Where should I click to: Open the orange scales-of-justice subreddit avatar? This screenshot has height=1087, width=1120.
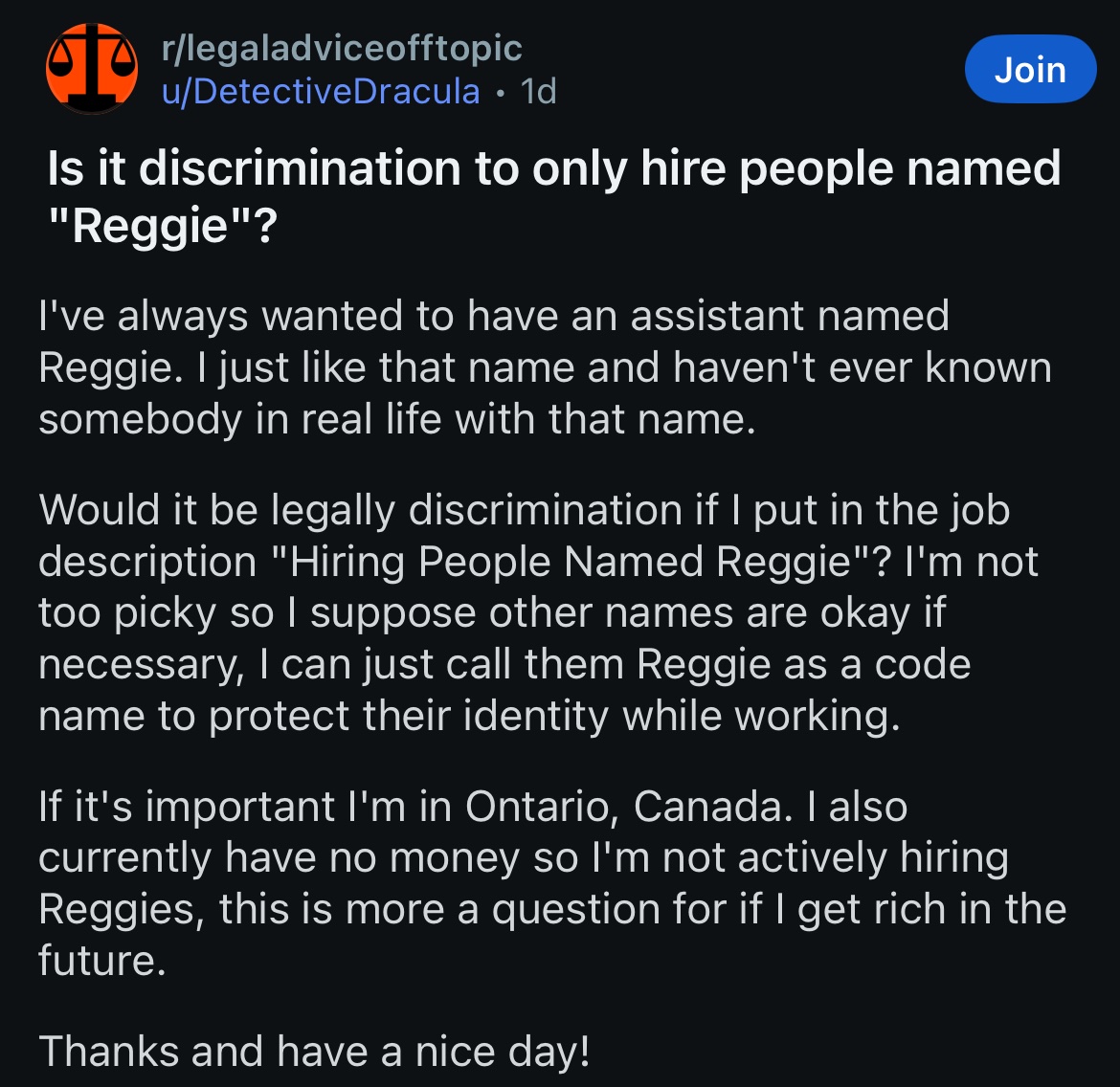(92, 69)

* * *

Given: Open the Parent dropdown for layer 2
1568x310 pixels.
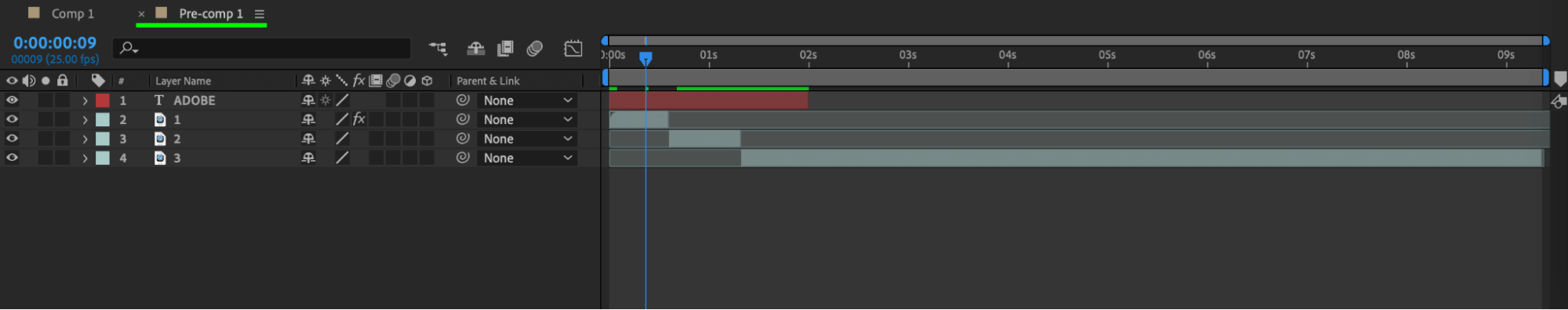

==

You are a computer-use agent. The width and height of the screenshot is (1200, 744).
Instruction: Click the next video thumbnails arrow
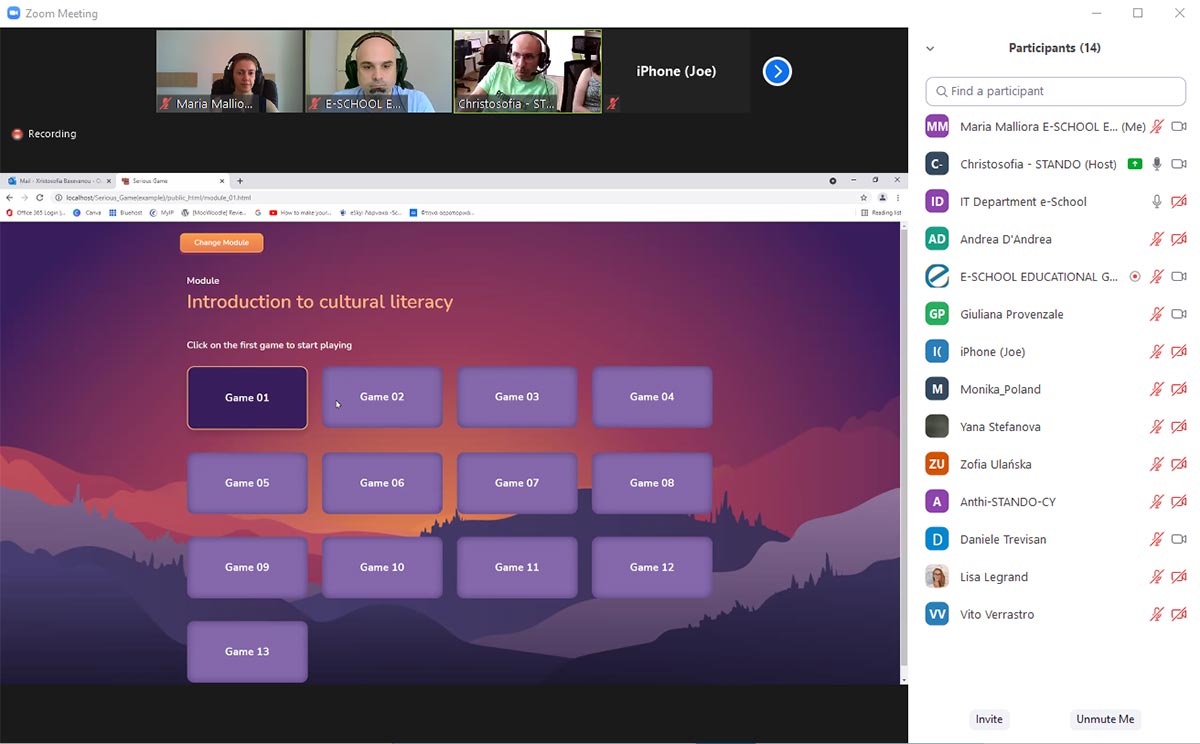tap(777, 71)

## What this task involves:
Echo every line from the one containing "Given: Open the Parent dropdown for layer 2" down to the one containing "1568x310 pixels.", both included.

## Response for this exercise:
Given: Open the Parent dropdown for layer 2
1568x310 pixels.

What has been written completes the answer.